The required output is the line containing "Click the Alle auswählen label text" and every line after it, transcribed exactly through the end of the data below.

Records drawn from a dataset

Start of Block

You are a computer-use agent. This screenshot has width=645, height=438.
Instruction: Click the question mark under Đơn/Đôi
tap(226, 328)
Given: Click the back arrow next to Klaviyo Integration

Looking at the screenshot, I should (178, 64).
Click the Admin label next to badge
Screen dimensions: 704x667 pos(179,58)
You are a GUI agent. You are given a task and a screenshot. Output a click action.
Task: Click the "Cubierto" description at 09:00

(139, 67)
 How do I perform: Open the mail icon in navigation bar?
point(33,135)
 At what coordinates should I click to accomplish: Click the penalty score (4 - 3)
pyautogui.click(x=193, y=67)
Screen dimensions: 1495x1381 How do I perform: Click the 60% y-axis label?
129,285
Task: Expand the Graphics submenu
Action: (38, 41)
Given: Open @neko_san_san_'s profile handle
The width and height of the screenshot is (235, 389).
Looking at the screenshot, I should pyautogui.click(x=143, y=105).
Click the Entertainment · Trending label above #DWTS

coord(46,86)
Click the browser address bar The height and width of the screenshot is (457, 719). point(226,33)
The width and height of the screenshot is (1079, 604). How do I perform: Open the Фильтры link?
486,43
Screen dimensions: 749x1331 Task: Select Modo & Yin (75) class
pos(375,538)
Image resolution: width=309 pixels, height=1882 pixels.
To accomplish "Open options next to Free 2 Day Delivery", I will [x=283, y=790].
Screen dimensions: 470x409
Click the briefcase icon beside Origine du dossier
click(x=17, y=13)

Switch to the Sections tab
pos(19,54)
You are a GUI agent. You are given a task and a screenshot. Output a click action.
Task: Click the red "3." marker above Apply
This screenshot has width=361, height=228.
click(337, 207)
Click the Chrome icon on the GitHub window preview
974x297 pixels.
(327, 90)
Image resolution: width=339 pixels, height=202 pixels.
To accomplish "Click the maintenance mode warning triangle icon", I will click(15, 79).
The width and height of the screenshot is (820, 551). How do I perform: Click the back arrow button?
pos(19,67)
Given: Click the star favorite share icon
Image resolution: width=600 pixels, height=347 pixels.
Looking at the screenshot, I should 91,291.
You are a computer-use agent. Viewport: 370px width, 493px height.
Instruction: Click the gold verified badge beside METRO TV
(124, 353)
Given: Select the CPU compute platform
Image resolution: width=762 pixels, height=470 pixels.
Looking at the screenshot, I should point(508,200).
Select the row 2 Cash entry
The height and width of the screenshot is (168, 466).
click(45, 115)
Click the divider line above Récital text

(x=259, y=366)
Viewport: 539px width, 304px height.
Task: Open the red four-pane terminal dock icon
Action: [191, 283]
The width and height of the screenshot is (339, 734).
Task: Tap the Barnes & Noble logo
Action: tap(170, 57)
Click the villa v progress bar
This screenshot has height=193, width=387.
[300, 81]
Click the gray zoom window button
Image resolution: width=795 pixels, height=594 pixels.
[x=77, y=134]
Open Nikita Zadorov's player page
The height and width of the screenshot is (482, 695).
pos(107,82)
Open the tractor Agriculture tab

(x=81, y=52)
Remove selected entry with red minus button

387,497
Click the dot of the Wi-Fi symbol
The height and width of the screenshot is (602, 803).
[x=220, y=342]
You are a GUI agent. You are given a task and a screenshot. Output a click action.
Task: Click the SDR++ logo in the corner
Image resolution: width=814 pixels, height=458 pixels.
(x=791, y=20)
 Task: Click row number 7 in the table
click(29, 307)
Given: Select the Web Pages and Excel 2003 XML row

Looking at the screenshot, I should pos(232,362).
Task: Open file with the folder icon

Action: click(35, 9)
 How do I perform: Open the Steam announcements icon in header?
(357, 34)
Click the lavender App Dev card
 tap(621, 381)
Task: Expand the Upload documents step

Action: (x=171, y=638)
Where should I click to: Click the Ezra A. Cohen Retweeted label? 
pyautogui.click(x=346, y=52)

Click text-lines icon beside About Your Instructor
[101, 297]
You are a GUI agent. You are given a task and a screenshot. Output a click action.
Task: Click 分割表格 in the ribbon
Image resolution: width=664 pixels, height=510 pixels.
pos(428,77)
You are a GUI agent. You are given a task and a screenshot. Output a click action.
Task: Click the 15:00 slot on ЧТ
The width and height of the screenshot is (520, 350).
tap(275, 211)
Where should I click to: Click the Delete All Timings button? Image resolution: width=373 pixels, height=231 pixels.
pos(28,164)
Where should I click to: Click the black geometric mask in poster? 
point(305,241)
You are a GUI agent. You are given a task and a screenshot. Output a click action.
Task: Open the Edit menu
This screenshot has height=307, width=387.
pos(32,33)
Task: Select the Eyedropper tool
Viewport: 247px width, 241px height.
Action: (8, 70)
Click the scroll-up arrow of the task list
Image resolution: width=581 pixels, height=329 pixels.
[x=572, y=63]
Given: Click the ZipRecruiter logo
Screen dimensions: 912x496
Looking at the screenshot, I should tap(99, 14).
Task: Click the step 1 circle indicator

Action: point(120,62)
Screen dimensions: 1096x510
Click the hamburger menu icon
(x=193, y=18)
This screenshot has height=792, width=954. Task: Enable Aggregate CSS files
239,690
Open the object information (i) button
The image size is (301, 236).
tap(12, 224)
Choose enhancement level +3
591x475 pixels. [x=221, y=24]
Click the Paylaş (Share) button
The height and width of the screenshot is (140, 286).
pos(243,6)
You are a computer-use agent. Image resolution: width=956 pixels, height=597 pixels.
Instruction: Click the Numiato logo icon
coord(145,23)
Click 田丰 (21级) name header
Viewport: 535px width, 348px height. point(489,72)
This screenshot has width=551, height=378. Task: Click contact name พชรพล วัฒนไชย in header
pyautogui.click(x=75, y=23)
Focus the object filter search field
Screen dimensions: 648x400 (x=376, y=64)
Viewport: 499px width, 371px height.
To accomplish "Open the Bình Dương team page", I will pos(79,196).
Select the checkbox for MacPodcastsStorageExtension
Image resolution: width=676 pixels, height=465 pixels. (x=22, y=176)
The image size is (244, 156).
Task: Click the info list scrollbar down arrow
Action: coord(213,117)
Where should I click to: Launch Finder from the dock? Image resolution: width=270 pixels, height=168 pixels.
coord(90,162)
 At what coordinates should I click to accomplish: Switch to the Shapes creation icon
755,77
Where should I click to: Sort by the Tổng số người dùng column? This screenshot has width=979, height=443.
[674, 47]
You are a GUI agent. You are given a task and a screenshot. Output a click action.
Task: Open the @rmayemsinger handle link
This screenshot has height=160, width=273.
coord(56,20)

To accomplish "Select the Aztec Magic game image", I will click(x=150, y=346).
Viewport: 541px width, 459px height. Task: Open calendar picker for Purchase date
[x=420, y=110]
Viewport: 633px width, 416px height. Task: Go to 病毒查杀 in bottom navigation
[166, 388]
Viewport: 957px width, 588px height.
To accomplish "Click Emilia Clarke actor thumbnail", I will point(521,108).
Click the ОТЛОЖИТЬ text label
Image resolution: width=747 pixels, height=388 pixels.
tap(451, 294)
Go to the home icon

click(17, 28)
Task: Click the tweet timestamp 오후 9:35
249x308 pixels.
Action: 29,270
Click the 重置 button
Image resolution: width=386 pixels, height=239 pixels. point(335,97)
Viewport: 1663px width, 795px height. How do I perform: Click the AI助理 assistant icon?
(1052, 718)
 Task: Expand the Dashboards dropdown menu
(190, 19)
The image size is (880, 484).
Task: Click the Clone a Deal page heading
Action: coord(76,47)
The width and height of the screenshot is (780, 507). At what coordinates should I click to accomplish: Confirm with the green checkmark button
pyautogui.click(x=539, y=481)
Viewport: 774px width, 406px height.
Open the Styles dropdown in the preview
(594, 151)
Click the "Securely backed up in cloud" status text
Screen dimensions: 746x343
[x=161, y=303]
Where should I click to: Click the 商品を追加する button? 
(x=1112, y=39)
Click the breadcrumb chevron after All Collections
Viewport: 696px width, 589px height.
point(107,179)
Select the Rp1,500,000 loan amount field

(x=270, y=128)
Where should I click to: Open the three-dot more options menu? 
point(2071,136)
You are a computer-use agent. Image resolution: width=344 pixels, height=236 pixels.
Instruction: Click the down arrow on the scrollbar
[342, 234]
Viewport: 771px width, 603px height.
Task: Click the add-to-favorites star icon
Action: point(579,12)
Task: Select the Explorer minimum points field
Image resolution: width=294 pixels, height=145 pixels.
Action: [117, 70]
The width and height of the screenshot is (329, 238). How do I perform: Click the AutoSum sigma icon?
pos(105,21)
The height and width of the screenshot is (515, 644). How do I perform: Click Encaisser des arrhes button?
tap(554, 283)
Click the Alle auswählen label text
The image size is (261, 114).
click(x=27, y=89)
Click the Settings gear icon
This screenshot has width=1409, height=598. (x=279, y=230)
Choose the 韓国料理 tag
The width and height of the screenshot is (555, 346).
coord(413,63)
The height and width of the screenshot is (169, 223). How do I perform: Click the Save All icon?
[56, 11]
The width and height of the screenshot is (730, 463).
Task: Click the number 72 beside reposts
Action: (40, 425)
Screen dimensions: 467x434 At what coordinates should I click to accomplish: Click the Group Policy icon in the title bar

End of Block

Solution to this exercise
Click the Alle auswählen label text
The image size is (261, 114).
click(x=27, y=89)
Click the Settings gear icon
This screenshot has width=1409, height=598. (x=279, y=230)
Choose the 韓国料理 tag
The width and height of the screenshot is (555, 346).
coord(413,63)
The height and width of the screenshot is (169, 223). How do I perform: Click the Save All icon?
[56, 11]
The width and height of the screenshot is (730, 463).
Task: Click the number 72 beside reposts
Action: (40, 425)
Screen dimensions: 467x434 At what coordinates should I click to accomplish: Click the Group Policy icon in the title bar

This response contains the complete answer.